Thanks for including the links to my other posts. That is actually helpful because I will go back and look at them too. All three of these posts are slightly different questions by the way and after several months I figured it was okay to ask another similar but slightly different question.

I ask a lot of questions which is why I like forums, and I like to ask my specific question rather than just read other similar but different ones.

Since my previous posts I did find a Dozier EDC I like. I also had a Yukon Skinner but sold it. I never got to use it, but the blade was not that sharp and I could not get it sharp using my preferred method so I sold it.

Since then I have bought and sold a few Doziers and now have three.---I did get the K2 and did get a MODIFIED Yukon Pro Skinner. I am deciding which of those two specifc ones to keep and which one to sell.....and whether to take a chance on another Yukon Pro Skinner.

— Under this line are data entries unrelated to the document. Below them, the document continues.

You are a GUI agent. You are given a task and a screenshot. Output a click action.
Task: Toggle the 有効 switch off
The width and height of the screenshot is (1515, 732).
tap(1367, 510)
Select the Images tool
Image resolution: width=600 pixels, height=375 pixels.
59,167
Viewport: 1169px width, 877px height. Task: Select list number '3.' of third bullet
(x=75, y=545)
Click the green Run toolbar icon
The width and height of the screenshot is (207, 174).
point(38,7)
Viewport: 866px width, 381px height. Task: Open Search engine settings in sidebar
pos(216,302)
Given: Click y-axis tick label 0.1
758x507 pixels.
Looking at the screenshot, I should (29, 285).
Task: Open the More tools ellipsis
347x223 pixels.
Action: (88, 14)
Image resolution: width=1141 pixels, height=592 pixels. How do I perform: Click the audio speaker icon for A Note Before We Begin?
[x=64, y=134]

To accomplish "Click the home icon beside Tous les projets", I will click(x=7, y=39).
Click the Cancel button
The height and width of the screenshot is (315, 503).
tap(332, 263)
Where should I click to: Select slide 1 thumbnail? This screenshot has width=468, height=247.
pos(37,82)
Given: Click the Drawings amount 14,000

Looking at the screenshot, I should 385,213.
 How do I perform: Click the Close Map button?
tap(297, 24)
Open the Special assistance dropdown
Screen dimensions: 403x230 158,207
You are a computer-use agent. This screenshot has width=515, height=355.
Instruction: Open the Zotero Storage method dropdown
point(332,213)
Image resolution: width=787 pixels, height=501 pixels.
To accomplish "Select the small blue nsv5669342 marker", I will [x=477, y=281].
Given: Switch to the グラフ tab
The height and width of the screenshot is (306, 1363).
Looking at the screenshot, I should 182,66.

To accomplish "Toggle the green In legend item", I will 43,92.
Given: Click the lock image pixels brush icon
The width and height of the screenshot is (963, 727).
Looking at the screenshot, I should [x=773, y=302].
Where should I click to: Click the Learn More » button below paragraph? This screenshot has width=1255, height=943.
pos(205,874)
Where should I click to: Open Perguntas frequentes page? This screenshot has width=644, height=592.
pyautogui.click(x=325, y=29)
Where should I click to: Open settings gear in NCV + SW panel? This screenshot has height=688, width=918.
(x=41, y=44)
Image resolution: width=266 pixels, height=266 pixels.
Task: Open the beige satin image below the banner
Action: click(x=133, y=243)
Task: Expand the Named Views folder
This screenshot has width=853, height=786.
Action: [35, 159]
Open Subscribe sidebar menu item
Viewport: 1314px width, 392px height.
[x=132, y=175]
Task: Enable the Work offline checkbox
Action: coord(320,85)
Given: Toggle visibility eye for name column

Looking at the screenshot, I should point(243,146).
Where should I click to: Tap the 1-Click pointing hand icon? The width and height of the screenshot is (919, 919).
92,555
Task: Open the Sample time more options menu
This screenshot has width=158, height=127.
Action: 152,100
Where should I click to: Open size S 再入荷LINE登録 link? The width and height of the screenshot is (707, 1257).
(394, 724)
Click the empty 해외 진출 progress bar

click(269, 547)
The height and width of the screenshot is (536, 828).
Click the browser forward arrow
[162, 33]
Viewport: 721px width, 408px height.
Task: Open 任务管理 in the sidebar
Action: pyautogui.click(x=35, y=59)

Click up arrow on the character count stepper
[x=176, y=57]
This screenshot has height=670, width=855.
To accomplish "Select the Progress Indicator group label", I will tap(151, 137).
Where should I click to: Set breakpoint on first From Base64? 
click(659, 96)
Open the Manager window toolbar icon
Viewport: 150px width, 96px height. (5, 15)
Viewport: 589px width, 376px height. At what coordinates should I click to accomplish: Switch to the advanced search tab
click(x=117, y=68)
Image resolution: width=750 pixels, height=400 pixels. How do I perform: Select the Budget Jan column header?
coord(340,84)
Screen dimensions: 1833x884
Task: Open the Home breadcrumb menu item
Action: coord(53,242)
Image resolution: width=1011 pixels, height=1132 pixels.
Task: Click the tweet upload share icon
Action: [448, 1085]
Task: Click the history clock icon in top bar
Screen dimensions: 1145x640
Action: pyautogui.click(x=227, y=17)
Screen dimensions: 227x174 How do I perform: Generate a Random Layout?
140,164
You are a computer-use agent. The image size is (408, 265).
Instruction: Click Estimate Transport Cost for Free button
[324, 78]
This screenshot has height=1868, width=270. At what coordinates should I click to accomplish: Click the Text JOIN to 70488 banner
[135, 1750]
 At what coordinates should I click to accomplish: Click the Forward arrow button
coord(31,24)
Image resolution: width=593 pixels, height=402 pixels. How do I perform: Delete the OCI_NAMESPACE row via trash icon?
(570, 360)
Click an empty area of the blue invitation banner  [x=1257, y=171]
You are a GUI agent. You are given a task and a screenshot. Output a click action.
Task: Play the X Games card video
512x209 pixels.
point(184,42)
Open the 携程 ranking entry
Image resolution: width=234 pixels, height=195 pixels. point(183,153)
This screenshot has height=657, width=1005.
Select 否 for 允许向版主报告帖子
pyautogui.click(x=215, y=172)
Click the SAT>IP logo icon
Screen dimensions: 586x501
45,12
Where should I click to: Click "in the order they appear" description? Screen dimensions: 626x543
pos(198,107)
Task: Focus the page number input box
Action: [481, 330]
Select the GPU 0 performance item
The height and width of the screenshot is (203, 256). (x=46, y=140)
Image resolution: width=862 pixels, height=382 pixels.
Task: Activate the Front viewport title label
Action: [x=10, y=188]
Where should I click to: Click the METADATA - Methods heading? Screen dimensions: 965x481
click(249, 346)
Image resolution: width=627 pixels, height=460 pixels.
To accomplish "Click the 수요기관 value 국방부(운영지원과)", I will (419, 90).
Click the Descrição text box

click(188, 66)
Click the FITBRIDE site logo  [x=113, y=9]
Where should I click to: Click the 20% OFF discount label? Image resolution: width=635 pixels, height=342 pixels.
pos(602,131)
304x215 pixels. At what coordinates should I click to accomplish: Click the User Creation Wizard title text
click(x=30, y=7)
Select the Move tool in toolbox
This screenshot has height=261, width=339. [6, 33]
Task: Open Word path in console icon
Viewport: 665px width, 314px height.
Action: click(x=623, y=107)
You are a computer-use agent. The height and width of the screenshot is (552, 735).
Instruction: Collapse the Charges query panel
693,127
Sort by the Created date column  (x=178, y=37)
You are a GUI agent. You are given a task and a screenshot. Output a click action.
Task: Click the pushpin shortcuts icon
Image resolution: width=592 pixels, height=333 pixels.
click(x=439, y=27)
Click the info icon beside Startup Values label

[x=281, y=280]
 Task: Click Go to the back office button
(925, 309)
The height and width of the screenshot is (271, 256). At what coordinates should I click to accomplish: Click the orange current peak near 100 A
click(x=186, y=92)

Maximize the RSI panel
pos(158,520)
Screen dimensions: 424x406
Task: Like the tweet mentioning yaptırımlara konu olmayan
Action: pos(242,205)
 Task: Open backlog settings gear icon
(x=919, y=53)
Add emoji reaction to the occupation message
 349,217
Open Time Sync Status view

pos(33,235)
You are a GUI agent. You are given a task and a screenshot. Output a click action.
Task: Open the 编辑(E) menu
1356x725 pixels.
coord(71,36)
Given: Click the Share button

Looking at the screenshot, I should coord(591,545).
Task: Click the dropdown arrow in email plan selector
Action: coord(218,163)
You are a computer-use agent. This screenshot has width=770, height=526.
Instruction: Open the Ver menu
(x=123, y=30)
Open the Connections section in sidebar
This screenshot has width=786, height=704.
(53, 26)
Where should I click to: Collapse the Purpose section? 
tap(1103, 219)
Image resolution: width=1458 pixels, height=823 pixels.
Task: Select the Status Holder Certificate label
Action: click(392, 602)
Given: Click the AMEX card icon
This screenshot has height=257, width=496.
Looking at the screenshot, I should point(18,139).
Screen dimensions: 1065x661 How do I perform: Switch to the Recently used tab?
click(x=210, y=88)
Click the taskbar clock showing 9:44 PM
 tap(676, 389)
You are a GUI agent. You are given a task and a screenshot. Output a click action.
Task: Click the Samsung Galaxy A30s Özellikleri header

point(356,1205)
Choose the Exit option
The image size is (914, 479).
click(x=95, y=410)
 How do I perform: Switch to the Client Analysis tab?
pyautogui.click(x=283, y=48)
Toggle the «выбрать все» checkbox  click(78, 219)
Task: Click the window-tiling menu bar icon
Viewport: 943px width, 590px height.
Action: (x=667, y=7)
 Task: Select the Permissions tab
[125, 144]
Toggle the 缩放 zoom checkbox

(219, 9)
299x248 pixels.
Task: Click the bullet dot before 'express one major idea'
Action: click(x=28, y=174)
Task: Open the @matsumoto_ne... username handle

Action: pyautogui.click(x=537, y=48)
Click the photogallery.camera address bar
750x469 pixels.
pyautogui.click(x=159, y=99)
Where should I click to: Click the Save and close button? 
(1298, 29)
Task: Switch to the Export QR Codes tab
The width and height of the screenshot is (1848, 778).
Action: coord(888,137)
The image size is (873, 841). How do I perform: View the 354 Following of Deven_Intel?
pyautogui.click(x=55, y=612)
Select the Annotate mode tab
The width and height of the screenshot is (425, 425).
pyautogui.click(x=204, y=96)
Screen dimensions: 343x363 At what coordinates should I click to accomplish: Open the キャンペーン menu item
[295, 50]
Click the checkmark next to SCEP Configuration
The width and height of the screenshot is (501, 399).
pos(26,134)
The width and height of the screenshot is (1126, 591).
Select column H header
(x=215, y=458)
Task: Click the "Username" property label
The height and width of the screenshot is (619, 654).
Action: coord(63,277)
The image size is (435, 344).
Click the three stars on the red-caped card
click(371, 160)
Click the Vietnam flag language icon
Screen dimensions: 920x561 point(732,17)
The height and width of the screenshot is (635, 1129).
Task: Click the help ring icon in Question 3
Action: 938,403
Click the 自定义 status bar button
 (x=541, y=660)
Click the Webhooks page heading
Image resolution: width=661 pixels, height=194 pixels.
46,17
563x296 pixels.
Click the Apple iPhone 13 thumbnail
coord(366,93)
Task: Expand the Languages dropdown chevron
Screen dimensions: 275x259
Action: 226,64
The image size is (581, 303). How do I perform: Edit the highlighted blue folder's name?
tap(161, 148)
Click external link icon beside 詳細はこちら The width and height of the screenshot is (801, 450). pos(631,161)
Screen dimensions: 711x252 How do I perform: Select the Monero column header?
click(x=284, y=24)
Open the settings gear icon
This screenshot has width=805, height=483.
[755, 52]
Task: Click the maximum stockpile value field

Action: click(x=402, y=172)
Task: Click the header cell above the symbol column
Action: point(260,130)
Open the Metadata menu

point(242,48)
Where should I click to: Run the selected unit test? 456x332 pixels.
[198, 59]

FWIW, of the Doziers I have bought and sold I have found some fairly easy to obtain a sharp edge on, and others to be quite the opposite. This may be due to slightly different edge geometries, thicknesses, etc and the variance among handmade knives.

Also FWIW, I prefer to use a Spyderco Sharpmaker that I have been using since the 90s. If I can't get a knife sharp with that then I will find one that I can. With the Doziers it's been a mixed bag for me on that.

Any additional info from others who have not responded to my previous posts would be appreciated. After 6 months maybe there will be some other folks on this forum with some advice.

Matt
 
For dressing big game, I strongly prefer a clip point blade. The belly for gently opening brisket to the cut away parts. The main blade to cut away the cut away parts, and point to cut the away parts, well, away. And then the main blade to get rid of all the rest. And again, belly to split the ribcage. Which Dozier? Dunno, would need to look and hande them.
 
Thanks.

FWIW part of my question is just plane blade shape and geometry. Years ago I just liked certain brands of knives and chose the model based on size and aesthetics largely. I guess I generally tended towards clip point blades because it was the shape of the Buck 110 I used as a kid and the shape of my Randalls which I always liked.

Now I am paying more attention to the blade shape and geometry. I find it interesting, but many blades that appear to be much different in shape actually have very similarly shaped edge profiles and the top of the blade it what differs resulting in a much different looking blade but only subtle changes in the point orientation and geomety, and changes in the blade width.

In most cases the blade widthI believe will influence the geomety and how accute the angle of the secondary grind. This affects its performance as well.

I am asking these questions mostly about the differences in the geometry of these blade shapes and designs and what is most effective at specific tasks. Feel in the hand, etc. is obviously going to vary from person to person, but there may be trends
 
FWIW, of the Doziers I have bought and sold I have found some fairly easy to obtain a sharp edge on, and others to be quite the opposite. This may be due to slightly different edge geometries, thicknesses, etc and the variance among handmade knives.

Also FWIW, I prefer to use a Spyderco Sharpmaker that I have been using since the 90s. If I can't get a knife sharp with that then I will find one that I can. With the Doziers it's been a mixed bag for me on that.
I'd say every Dozier I've owned had bevels that were uneven, so a Sharpmaker wouldn't be very useful in that case. This is an issue with lots of makers, not just Dozier. I've owned a Sharpmaker in the past and felt like it was only good for maintaining edges. There are a handful of other affordable "systems" out there that are much better for actual sharpening. Another option would be to send your knives to a person who sharpens knives and have them set the bevel however you would like it, and then maintain the edge with your Sharpmaker.

Out of the 3 models you listed I would pick the K-2....only because I like the handle better.

If you're planning to use the knife only for deer then I find you really don't need a "skinning" knife. If you're going to use it for something that's tougher to skin, like boars or bears, then something designed as a skinning knife may be more helpful. Deer are pretty easy.